[Collected data entries]
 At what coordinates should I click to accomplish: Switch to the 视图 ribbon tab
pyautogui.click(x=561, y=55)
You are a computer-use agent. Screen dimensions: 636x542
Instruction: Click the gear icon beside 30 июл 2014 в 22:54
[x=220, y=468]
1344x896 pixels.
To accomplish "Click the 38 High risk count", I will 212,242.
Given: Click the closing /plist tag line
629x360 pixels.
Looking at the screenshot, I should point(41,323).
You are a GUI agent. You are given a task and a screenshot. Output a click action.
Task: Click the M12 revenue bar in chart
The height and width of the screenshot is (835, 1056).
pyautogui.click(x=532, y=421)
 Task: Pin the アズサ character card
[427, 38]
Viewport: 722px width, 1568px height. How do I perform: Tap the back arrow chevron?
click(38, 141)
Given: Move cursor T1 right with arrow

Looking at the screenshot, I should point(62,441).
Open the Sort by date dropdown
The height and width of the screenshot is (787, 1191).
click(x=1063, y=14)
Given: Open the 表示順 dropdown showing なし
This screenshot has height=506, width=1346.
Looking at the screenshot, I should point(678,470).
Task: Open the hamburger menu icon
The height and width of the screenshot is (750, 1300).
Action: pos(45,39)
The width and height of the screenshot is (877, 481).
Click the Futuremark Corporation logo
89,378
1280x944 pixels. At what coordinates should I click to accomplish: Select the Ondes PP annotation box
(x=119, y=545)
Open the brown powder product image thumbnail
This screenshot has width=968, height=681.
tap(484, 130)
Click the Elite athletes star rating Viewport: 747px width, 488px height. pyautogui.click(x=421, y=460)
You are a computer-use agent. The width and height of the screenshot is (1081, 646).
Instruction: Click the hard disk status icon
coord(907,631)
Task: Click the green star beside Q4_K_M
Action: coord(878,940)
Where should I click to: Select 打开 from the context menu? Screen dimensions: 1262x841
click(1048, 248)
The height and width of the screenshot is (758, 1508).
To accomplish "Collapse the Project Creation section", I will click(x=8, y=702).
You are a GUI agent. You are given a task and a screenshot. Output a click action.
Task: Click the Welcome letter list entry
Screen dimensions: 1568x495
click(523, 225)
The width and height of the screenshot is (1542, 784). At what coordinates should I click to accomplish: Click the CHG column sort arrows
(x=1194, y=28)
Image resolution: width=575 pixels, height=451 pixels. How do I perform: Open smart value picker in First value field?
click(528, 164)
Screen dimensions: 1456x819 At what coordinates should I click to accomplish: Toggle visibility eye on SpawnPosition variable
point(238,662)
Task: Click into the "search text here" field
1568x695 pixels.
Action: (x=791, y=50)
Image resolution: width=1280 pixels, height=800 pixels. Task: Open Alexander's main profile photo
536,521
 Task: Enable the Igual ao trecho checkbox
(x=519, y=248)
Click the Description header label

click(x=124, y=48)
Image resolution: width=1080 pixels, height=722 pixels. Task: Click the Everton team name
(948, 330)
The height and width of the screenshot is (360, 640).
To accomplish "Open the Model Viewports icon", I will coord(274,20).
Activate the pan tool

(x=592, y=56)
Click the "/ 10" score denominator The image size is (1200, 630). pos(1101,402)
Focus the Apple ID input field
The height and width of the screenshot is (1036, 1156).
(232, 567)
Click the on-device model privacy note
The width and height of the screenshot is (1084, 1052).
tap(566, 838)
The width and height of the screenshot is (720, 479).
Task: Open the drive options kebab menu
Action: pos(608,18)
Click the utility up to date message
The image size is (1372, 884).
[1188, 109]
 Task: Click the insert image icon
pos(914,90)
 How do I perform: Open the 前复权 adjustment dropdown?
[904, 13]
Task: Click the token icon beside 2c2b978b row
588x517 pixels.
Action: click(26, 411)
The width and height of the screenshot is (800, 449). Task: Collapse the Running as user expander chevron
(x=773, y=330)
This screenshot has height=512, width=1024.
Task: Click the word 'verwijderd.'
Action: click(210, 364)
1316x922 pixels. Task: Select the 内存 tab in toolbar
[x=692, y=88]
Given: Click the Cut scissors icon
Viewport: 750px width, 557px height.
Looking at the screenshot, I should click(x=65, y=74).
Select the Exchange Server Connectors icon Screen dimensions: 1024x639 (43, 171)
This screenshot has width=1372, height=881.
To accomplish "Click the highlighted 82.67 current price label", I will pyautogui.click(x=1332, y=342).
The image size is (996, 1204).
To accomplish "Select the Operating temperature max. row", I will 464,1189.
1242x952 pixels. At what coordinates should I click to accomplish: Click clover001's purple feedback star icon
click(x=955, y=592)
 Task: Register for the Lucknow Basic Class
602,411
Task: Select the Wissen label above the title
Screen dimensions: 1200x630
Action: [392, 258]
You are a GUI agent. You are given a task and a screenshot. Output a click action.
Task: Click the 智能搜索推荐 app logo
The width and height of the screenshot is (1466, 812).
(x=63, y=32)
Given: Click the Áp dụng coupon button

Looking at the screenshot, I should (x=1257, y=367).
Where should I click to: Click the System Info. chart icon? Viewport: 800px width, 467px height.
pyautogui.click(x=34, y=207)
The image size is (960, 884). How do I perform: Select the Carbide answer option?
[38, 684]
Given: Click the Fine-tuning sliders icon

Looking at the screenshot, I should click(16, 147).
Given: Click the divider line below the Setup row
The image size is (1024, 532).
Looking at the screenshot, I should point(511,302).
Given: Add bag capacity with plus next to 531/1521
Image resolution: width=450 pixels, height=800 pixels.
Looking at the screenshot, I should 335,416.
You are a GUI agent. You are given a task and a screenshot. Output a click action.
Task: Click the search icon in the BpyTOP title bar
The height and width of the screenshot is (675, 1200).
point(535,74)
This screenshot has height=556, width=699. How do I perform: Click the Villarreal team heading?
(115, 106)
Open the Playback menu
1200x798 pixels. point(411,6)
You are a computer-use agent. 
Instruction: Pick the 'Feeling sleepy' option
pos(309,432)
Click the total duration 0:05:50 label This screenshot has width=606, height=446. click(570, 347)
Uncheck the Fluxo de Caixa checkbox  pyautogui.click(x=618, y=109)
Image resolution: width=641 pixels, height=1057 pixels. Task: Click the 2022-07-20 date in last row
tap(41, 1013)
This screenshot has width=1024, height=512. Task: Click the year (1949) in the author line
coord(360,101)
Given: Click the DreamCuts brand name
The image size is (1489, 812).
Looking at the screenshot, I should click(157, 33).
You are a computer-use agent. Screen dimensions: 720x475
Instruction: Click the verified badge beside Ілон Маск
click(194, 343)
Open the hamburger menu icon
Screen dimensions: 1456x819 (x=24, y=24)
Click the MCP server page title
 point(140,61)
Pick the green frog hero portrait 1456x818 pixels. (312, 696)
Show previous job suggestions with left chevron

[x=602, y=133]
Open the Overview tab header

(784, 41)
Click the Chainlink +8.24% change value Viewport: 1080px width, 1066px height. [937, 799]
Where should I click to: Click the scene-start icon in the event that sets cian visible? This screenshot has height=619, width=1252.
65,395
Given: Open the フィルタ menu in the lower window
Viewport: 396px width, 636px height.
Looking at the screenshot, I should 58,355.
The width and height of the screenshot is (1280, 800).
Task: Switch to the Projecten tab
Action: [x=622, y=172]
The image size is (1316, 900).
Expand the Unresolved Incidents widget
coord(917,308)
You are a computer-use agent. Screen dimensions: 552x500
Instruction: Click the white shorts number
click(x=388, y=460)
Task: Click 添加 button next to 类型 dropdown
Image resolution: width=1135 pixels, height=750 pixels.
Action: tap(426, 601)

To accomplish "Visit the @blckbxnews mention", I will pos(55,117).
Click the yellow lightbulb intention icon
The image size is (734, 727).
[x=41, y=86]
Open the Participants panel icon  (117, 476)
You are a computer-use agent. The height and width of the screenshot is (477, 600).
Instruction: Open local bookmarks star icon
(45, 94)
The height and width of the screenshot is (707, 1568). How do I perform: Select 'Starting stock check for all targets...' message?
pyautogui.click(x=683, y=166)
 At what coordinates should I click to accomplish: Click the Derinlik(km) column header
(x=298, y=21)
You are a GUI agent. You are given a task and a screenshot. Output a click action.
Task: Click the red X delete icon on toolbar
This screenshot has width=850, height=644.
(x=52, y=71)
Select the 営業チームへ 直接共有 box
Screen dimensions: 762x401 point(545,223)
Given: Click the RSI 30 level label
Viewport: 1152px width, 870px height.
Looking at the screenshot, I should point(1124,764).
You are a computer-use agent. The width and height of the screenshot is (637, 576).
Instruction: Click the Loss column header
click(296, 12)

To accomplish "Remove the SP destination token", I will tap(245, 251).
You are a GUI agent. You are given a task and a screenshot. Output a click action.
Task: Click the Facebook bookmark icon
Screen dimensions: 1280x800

▶ [The problem]: Please show every line above that includes the word "token".

▶ [Exercise output]:
Task: Click the token icon beside 2c2b978b row
To accomplish "Remove the SP destination token", I will tap(245, 251).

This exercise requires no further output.